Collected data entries

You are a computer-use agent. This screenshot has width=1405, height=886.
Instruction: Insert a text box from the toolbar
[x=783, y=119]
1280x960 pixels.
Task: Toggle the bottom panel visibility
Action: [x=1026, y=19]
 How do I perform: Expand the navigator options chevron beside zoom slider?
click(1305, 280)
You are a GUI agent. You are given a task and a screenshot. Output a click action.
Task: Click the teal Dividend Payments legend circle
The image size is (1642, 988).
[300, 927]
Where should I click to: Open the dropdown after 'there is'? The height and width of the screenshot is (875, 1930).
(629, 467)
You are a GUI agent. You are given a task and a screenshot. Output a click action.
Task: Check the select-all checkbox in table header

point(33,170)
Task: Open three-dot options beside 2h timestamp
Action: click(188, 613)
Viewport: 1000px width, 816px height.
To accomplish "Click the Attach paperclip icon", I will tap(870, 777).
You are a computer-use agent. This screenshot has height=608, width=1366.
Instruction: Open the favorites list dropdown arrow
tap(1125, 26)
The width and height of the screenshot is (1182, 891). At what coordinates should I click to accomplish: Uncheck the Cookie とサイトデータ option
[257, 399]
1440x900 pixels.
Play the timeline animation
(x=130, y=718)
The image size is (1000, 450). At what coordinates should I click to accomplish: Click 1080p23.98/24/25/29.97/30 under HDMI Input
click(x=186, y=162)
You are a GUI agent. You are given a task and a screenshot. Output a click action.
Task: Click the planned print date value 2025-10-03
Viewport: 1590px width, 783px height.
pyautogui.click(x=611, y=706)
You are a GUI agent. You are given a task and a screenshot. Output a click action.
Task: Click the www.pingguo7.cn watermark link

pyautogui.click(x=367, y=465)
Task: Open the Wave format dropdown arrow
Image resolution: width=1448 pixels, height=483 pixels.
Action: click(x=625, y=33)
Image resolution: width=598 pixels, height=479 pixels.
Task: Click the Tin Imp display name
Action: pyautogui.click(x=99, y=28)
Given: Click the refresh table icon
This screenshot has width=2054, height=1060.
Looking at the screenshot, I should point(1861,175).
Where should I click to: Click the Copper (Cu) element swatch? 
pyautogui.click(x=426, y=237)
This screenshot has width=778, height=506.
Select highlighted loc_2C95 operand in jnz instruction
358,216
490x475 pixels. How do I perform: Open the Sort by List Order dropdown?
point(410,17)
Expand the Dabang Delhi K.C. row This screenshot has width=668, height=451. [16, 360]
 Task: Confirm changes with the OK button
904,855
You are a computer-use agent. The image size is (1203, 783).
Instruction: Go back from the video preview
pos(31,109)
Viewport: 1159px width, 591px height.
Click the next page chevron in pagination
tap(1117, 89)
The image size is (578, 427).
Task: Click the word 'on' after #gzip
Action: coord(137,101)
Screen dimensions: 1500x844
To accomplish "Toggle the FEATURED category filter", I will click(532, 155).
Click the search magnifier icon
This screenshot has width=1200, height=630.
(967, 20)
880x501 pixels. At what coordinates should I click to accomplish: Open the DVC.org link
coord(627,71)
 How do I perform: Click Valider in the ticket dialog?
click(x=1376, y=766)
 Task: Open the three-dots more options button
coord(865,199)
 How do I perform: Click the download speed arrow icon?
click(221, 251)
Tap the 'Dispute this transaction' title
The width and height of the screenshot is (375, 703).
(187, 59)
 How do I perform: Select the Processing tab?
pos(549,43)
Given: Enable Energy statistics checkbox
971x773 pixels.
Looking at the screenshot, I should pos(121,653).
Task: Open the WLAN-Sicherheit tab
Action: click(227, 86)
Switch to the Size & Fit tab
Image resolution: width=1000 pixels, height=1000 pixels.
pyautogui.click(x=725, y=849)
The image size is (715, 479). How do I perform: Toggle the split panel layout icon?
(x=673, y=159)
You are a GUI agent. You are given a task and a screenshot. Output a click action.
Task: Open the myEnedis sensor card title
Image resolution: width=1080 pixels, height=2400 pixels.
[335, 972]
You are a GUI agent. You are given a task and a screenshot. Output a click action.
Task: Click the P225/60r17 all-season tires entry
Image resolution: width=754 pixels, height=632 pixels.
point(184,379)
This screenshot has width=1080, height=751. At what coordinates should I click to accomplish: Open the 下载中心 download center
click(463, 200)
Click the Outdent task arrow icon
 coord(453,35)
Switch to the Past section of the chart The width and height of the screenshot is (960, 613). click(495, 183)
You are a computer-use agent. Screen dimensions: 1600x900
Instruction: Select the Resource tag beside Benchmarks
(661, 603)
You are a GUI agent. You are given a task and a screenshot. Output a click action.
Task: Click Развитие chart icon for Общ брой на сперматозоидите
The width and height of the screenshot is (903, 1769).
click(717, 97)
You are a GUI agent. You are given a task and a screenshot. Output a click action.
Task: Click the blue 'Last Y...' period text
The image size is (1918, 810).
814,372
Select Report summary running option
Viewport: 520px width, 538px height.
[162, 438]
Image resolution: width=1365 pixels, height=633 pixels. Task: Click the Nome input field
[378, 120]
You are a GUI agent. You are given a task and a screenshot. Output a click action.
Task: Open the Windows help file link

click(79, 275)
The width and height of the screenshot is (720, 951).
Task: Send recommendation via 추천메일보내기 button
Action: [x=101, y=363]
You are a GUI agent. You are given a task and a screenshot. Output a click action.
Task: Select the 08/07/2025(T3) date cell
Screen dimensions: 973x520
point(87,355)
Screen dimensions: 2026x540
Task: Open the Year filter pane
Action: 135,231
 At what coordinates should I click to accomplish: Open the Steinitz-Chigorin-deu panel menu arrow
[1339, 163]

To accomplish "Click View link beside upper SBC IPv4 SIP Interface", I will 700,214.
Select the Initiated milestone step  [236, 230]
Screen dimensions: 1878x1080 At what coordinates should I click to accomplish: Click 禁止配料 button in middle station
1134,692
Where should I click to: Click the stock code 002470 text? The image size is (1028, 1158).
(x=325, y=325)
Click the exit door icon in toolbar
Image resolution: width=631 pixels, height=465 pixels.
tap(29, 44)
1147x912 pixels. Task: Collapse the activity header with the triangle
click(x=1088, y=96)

◆ Task ◆
Output all of the records exactly, with nothing omitted.

◆ Solution ◆
You are a computer-use agent. This screenshot has width=1405, height=886.
Instruction: Insert a text box from the toolbar
[x=783, y=119]
1280x960 pixels.
Task: Toggle the bottom panel visibility
Action: [x=1026, y=19]
 How do I perform: Expand the navigator options chevron beside zoom slider?
click(1305, 280)
You are a GUI agent. You are given a task and a screenshot. Output a click action.
Task: Click the teal Dividend Payments legend circle
The image size is (1642, 988).
[300, 927]
Where should I click to: Open the dropdown after 'there is'? The height and width of the screenshot is (875, 1930).
(629, 467)
You are a GUI agent. You are given a task and a screenshot. Output a click action.
Task: Check the select-all checkbox in table header

point(33,170)
Task: Open three-dot options beside 2h timestamp
Action: click(188, 613)
Viewport: 1000px width, 816px height.
To accomplish "Click the Attach paperclip icon", I will tap(870, 777).
You are a computer-use agent. This screenshot has height=608, width=1366.
Instruction: Open the favorites list dropdown arrow
tap(1125, 26)
The width and height of the screenshot is (1182, 891). At what coordinates should I click to accomplish: Uncheck the Cookie とサイトデータ option
[257, 399]
1440x900 pixels.
Play the timeline animation
(x=130, y=718)
The image size is (1000, 450). At what coordinates should I click to accomplish: Click 1080p23.98/24/25/29.97/30 under HDMI Input
click(x=186, y=162)
You are a GUI agent. You are given a task and a screenshot. Output a click action.
Task: Click the planned print date value 2025-10-03
Viewport: 1590px width, 783px height.
pyautogui.click(x=611, y=706)
You are a GUI agent. You are given a task and a screenshot. Output a click action.
Task: Click the www.pingguo7.cn watermark link

pyautogui.click(x=367, y=465)
Task: Open the Wave format dropdown arrow
Image resolution: width=1448 pixels, height=483 pixels.
Action: click(x=625, y=33)
Image resolution: width=598 pixels, height=479 pixels.
Task: Click the Tin Imp display name
Action: pyautogui.click(x=99, y=28)
Given: Click the refresh table icon
This screenshot has width=2054, height=1060.
Looking at the screenshot, I should point(1861,175).
Where should I click to: Click the Copper (Cu) element swatch? 
pyautogui.click(x=426, y=237)
This screenshot has width=778, height=506.
Select highlighted loc_2C95 operand in jnz instruction
358,216
490x475 pixels. How do I perform: Open the Sort by List Order dropdown?
point(410,17)
Expand the Dabang Delhi K.C. row This screenshot has width=668, height=451. [16, 360]
 Task: Confirm changes with the OK button
904,855
You are a computer-use agent. The image size is (1203, 783).
Instruction: Go back from the video preview
pos(31,109)
Viewport: 1159px width, 591px height.
Click the next page chevron in pagination
tap(1117, 89)
The image size is (578, 427).
Task: Click the word 'on' after #gzip
Action: coord(137,101)
Screen dimensions: 1500x844
To accomplish "Toggle the FEATURED category filter", I will click(532, 155).
Click the search magnifier icon
This screenshot has width=1200, height=630.
(967, 20)
880x501 pixels. At what coordinates should I click to accomplish: Open the DVC.org link
coord(627,71)
 How do I perform: Click Valider in the ticket dialog?
click(x=1376, y=766)
 Task: Open the three-dots more options button
coord(865,199)
 How do I perform: Click the download speed arrow icon?
click(221, 251)
Tap the 'Dispute this transaction' title
The width and height of the screenshot is (375, 703).
(187, 59)
 How do I perform: Select the Processing tab?
pos(549,43)
Given: Enable Energy statistics checkbox
971x773 pixels.
Looking at the screenshot, I should pos(121,653).
Task: Open the WLAN-Sicherheit tab
Action: click(227, 86)
Switch to the Size & Fit tab
Image resolution: width=1000 pixels, height=1000 pixels.
pyautogui.click(x=725, y=849)
The image size is (715, 479). How do I perform: Toggle the split panel layout icon?
(x=673, y=159)
You are a GUI agent. You are given a task and a screenshot. Output a click action.
Task: Open the myEnedis sensor card title
Image resolution: width=1080 pixels, height=2400 pixels.
[335, 972]
You are a GUI agent. You are given a task and a screenshot. Output a click action.
Task: Click the P225/60r17 all-season tires entry
Image resolution: width=754 pixels, height=632 pixels.
point(184,379)
This screenshot has width=1080, height=751. At what coordinates should I click to accomplish: Open the 下载中心 download center
click(463, 200)
Click the Outdent task arrow icon
 coord(453,35)
Switch to the Past section of the chart The width and height of the screenshot is (960, 613). click(495, 183)
You are a computer-use agent. Screen dimensions: 1600x900
Instruction: Select the Resource tag beside Benchmarks
(661, 603)
You are a GUI agent. You are given a task and a screenshot. Output a click action.
Task: Click Развитие chart icon for Общ брой на сперматозоидите
The width and height of the screenshot is (903, 1769).
click(717, 97)
You are a GUI agent. You are given a task and a screenshot. Output a click action.
Task: Click the blue 'Last Y...' period text
The image size is (1918, 810).
814,372
Select Report summary running option
Viewport: 520px width, 538px height.
[162, 438]
Image resolution: width=1365 pixels, height=633 pixels. Task: Click the Nome input field
[378, 120]
You are a GUI agent. You are given a task and a screenshot. Output a click action.
Task: Open the Windows help file link

click(79, 275)
The width and height of the screenshot is (720, 951).
Task: Send recommendation via 추천메일보내기 button
Action: [x=101, y=363]
You are a GUI agent. You are given a task and a screenshot. Output a click action.
Task: Select the 08/07/2025(T3) date cell
Screen dimensions: 973x520
point(87,355)
Screen dimensions: 2026x540
Task: Open the Year filter pane
Action: 135,231
 At what coordinates should I click to accomplish: Open the Steinitz-Chigorin-deu panel menu arrow
[1339, 163]

To accomplish "Click View link beside upper SBC IPv4 SIP Interface", I will 700,214.
Select the Initiated milestone step  [236, 230]
Screen dimensions: 1878x1080 At what coordinates should I click to accomplish: Click 禁止配料 button in middle station
1134,692
Where should I click to: Click the stock code 002470 text? The image size is (1028, 1158).
(x=325, y=325)
Click the exit door icon in toolbar
Image resolution: width=631 pixels, height=465 pixels.
tap(29, 44)
1147x912 pixels. Task: Collapse the activity header with the triangle
click(x=1088, y=96)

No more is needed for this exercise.